◆ **PROBLEM SET**:
(a) In the blog post about finally writing a first post, on what date was the blog account set up?
(b) Pick up the blog post about finally writing a first post after its last sentence and keep writing it in the same voice.

◆ **TEXT PROVIDED**:
┄┄┄┄┄┄
Originally posted May 25, 2007
OK so I set up this blog account way back on December 23, I was really excited and I was thinking that as soon as the Christmas rush was over, I’d be blogging away. And I found that, like so many things in my life, the planning and anticipation are much less work than the actual doing of the thing. Every time I thought about sitting down to actually write something, there was always an excuse, usually just not feeling like having to do the work involved. Not that it is really hard to sit here and type, but it requires some thought and some time and a willingness to share with the whole world. A frightening concept, to think that once I post this, it is out there for all of the world to see, and there will be no taking it back. Maybe that is the real reason that I’ve put this off for so long.So here it is, almost the end of May and this is my first real post. I read something from John Eldridge last week, about how we tend to think about what God is NOT giving us, instead of what He IS giving us. We all know how true this is, not one of us can ever be grateful enough for what He has given us and what He has done for us. Still…I wonder why it is so incredibly easy for me to be dissatisfied. Why is it so easy to dwell on what I don’t have instead of what I do have? So easy to compare myself and my life to others, and concentrate on what others have that I wish I had? And I’m not necessarily talking about material things either. Sure, I wouldn’t mind having new car and being thinner. But, I wish I were more generous, less selfish, more loveable, one of those people that are just so kind and …good. You know the people I’m talking about.
┄┄┄┄┄┄
◆ **INFORMATION SHOWN**:
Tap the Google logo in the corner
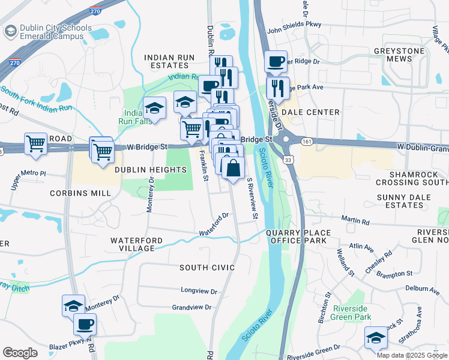(x=20, y=352)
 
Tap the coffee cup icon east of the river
(x=276, y=62)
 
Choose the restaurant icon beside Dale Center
(x=277, y=88)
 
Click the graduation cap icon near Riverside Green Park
(x=376, y=337)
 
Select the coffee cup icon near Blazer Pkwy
(x=85, y=325)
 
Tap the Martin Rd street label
(x=357, y=221)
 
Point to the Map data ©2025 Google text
(x=411, y=355)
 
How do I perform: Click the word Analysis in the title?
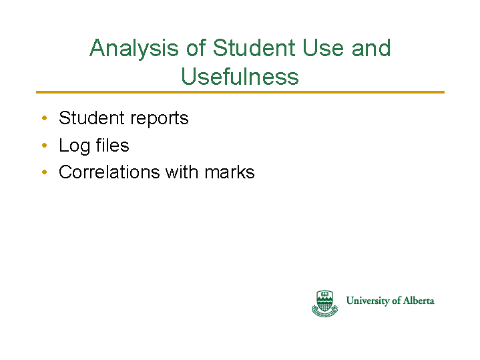coord(134,48)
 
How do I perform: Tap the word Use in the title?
coord(323,48)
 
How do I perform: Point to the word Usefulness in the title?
coord(240,76)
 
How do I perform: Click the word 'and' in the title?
coord(371,48)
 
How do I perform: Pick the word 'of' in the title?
coord(196,48)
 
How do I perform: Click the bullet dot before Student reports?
coord(44,118)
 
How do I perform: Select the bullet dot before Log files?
coord(44,145)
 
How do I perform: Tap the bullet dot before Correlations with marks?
coord(44,172)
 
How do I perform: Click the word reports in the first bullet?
coord(159,119)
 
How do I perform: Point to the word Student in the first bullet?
coord(92,118)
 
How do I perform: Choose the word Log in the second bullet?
coord(74,146)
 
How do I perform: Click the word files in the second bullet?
coord(112,145)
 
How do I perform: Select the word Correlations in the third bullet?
coord(109,172)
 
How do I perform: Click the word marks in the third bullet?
coord(230,172)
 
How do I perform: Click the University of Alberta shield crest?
coord(325,303)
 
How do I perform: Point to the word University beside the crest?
coord(368,301)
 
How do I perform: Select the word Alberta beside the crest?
coord(419,301)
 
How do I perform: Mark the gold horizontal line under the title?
coord(240,92)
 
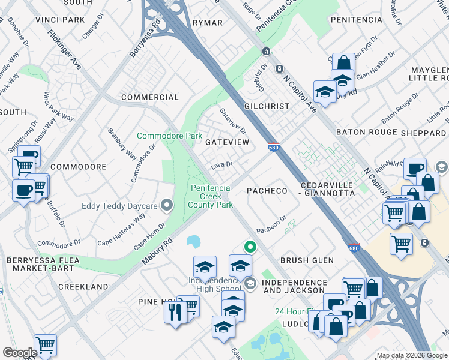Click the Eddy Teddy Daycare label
(x=119, y=206)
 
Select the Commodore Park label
(x=169, y=136)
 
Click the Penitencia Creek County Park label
(x=211, y=196)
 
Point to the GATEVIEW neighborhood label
(x=227, y=142)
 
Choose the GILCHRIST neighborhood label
(x=267, y=106)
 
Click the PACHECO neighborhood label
(x=268, y=191)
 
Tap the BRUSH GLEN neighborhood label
(x=306, y=260)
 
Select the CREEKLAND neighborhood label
(x=83, y=287)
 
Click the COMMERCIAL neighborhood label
(x=149, y=97)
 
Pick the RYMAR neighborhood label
(x=208, y=23)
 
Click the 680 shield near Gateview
(x=274, y=147)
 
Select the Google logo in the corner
(x=20, y=353)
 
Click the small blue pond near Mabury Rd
(x=193, y=241)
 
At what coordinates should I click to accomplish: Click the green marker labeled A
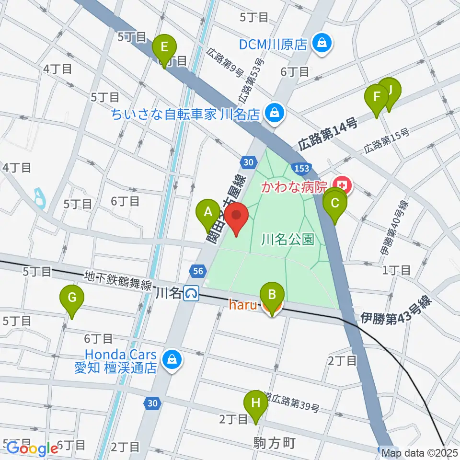tap(208, 212)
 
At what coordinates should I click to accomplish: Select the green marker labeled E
tap(164, 48)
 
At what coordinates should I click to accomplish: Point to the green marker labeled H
tap(255, 404)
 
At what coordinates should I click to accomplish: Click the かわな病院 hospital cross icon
tap(343, 184)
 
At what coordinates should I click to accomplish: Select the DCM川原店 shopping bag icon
tap(320, 44)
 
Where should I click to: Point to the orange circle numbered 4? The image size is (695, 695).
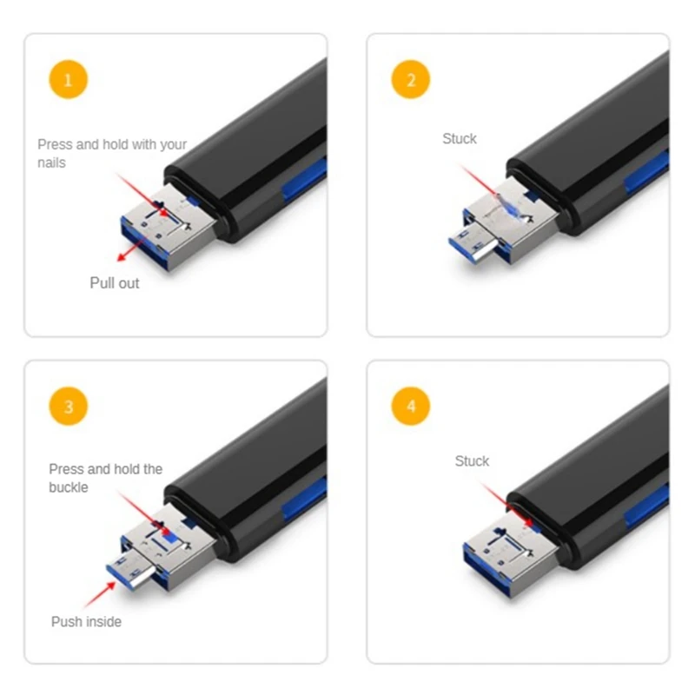[411, 406]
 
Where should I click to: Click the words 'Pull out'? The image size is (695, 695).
[115, 283]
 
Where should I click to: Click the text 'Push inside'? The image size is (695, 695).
[86, 621]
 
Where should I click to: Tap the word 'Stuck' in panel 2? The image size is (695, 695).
[460, 139]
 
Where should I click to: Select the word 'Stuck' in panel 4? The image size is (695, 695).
[472, 461]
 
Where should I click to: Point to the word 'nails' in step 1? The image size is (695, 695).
[52, 162]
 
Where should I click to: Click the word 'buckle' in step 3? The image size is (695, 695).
[69, 487]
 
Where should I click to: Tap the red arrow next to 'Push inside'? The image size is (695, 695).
[100, 594]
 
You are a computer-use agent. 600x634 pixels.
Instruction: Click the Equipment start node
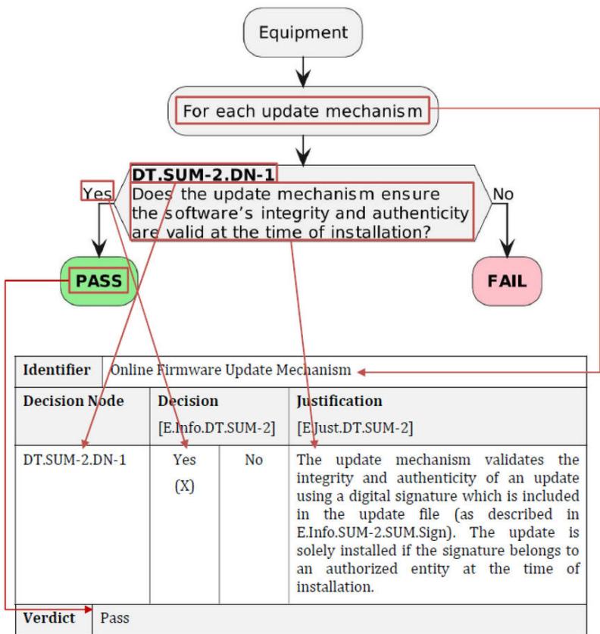coord(303,33)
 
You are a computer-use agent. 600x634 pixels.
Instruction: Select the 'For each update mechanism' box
coord(303,111)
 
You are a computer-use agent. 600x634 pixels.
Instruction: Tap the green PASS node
coord(99,281)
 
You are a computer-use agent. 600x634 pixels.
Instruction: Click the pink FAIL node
coord(507,281)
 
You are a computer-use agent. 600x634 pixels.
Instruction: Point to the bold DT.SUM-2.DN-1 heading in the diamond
coord(203,175)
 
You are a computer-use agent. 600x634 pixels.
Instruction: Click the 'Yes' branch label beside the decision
coord(98,194)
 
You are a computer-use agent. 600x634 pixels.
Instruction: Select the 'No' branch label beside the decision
coord(503,195)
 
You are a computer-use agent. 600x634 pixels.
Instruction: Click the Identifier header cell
coord(57,370)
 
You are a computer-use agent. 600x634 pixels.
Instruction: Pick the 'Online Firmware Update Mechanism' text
coord(230,370)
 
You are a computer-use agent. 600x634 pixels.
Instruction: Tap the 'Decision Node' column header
coord(73,401)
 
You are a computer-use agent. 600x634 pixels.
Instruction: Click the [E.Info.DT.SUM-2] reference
coord(217,428)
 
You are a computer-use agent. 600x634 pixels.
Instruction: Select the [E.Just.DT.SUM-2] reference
coord(355,428)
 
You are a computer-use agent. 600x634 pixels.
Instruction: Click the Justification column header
coord(339,401)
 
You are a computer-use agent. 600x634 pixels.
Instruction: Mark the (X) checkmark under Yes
coord(184,486)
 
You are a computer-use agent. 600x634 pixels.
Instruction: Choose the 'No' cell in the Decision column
coord(254,460)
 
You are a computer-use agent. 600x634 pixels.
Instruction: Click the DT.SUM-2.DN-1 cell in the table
coord(75,460)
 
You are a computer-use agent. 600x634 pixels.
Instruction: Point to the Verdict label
coord(49,618)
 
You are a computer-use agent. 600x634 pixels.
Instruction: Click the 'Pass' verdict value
coord(115,618)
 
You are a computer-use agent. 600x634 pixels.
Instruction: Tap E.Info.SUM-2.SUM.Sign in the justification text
coord(374,532)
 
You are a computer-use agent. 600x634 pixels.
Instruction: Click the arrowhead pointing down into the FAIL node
coord(507,248)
┄┄┄┄┄┄
◆ **RESULTS FOR THE EXERCISE**:
(a) December 23

(b)
I talked to a friend this morning whose 12 year old son, who up until this year has been an incredibly intelligent, sensitive, spiritual, deep thinking young man, has been getting into fist fights and bragging to his friends about his bad grades and how much time he has spent in the guidance counselor’s office. Apparently, in his circle of friends this is way cool and acceptable, something to be proud of (hey, we all have to have goals.) We discussed how difficult it is to explain to a 12 year old that people’s opinions really don’t matter, that we should be aiming to please God. And how those boys will drop him in a split second at the first whiff of trouble, but our God is One Who never leaves us (even when we deserve it.) Yes, how do you explain that to a 12 year old who is in the midst of hormonal turmoil and is careening toward the season of teenage angst, when so many 40 year olds I know (including myself) struggle with this very thing? I am very aware of the amount of time and energy I expend on wondering what people think of me, how I look, and whether I appear successful and put together enough. I know in my head that the only opinion that counts is God’s, but honestly, honestly, I worry more about the people around me than my heavenly Father and His Son, my Savior. I need to get that into my heart and really and truly believe it. And realizing that just makes me feel like I am really immature. Honest, but immature. While I am busy worrying about other people, and running around in circles to project the right “image”, I am way too distracted to be and become the person that God meant me to be. You know what they say- if the devil can’t make you bad, he’ll make you busy.
Post Script- I actually wrote this yesterday, terrified to “send it out there”, afraid to let the world inside my head and heart. I am trying not to let fear dictate my life- here goes…!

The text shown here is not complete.